553P - The derived neutrophil lymphocyte ratio (dNLR) as a biomarker in advanced colorectal cancer (aCRC)

Date 29 September 2014
Event ESMO 2014
Session Poster Display session
Topics Colon Cancer
Rectal Cancer
Translational Research
Presenter Jenny Seligmann
Citation Annals of Oncology (2014) 25 (suppl_4): iv167-iv209. 10.1093/annonc/mdu333
Authors J.F. Seligmann1, P. Hall1, H. Wilson2, S.D. Richman2, J. Barrett3, M. Seymour1, P. Quirke2
  • 1Department Of Oncology, University of Leeds, LS9 7TF - Leeds/GB
  • 2Pathology And Tumour Biology, Leeds Institute of Molecular Medicine, Leeds/GB
  • 3Department Of Biostatistics, Leeds Institute of Molecular Medicine, Leeds/GB



Links between inflammation, the immune response and cancer outcomes are compelling. The dNLR, calculated from a standard blood count, is a simple measure of inflammatory response, and in retrospective series high dNLR has been reported to be associated with poorer outcomes in aCRC. We examined dNLR as a prognostic marker, and assessed its predictive utility for two treatments in large phase III trials in aCRC.
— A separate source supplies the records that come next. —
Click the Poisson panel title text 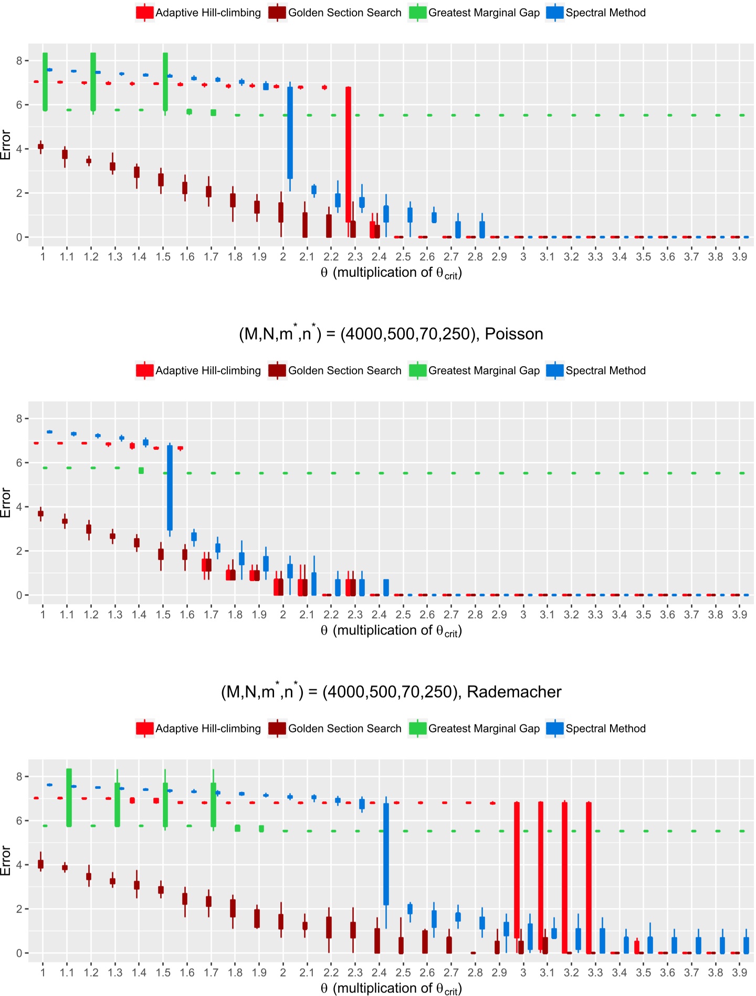[x=391, y=334]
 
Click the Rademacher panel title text [x=391, y=692]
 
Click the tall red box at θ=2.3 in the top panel [x=348, y=155]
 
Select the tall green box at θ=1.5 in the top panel [x=165, y=81]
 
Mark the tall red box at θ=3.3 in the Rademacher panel [x=589, y=877]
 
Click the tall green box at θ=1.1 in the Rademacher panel [x=69, y=797]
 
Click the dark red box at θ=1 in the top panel [x=40, y=147]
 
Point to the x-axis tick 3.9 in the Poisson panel [x=739, y=614]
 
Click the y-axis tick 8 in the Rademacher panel [x=19, y=776]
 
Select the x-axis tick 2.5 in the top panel [x=403, y=256]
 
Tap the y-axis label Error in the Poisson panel [x=6, y=502]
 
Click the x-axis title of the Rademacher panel [x=391, y=988]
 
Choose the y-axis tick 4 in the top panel [x=19, y=149]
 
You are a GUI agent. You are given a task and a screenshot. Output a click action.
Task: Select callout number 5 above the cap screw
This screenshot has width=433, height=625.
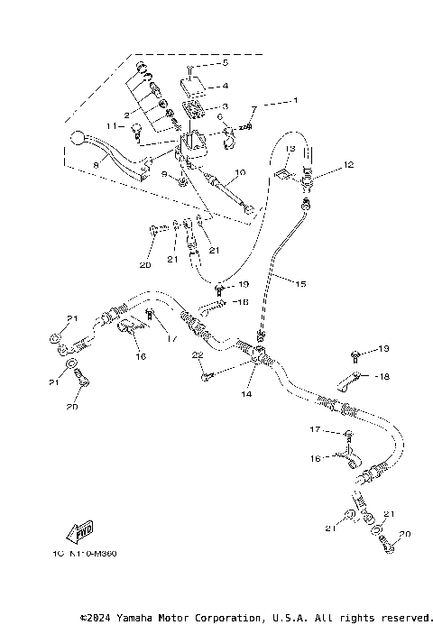tap(226, 66)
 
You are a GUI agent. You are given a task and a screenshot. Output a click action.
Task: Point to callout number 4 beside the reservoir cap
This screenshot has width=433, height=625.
tap(226, 87)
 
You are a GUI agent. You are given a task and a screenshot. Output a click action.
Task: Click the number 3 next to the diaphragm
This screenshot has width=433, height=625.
tap(226, 106)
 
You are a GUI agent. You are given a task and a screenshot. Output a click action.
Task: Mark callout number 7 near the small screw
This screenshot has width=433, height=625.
tap(254, 109)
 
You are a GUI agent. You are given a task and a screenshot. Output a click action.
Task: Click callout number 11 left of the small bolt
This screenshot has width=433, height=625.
tap(114, 128)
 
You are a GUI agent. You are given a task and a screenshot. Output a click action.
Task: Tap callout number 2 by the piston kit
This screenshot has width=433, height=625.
tap(128, 115)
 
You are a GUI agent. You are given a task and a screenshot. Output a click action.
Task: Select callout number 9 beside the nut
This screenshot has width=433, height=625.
tap(164, 173)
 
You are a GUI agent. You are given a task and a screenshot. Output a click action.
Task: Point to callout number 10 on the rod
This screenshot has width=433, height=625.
tap(239, 172)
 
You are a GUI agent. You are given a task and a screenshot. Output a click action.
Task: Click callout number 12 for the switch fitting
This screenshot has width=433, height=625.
tap(348, 165)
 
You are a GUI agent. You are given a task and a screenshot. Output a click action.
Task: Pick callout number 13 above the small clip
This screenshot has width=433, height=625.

2484 patients (pts) were studied, from the FOCUS (Lancet 370:143, 2007) and PICCOLO trials (Lancet Oncol 14:749, 2013). dNLR was calculated from the pre-randomisation blood count and prospectively defined as “high” (≥2) or “low” (<2); end-points were PFS and OS. dNLR was assessed first as a prognostic marker, then as a predictive marker for more versus less intensive therapy in two settings: (1) doublet chemotherapy (irinotecan/5FU or oxaliplatin/5FU) versus single agent 5FU as 1st-line treatment; (2) panitumumab plus irinotecan (IrPan) versus irinotecan (Ir) alone as 2nd line treatment of KRAS-wt pts. Finally, we asked if the change in dNLR after 6 weeks of chemotherapy is predictive of RECIST response at 12 weeks.


52.8% pts had high dNLR; 47.2% had low dNLR. High dNLR was independently associated with reduced OS in both trials (FOCUS: n = 1810 HR 1.51, p < 0.001; PICCOLO: n = 674, HR 1.59, p < 0.001). In patients with high dNLR, 1st-line doublets gave improved OS (HR = 0.82, p = 0.008) while in those with low dNLR they did not (HR = 0.96, p = 0.46), however interaction testing was non-significant so the predictive utility of dNLR was not confirmed. dNLR did not predict benefit from IrPan compared with Ir,. A dNLR rise of >25% after 6 weeks of chemotherapy was associated with a higher risk of disease progression at 12 weeks (OR = 1.6, p = 0.02) and inferior PFS (HR = 1.34, p < 0.001) and OS (HR = 1.38, p < 0.001) compared to stable dNLR, independent of baseline dNLR.


The dNLR provides prognostic information and may provide an early warning when chemotherapy is failing. It might also help identify patients who could be treated safely with less intensive 1st line chemotherapy, but confirmatory data are required. Given that dNLR is readily and freely calculated from routine clinical data, its integration into routine patient evaluation should be considered following further validation.


All authors have declared no conflicts of interest.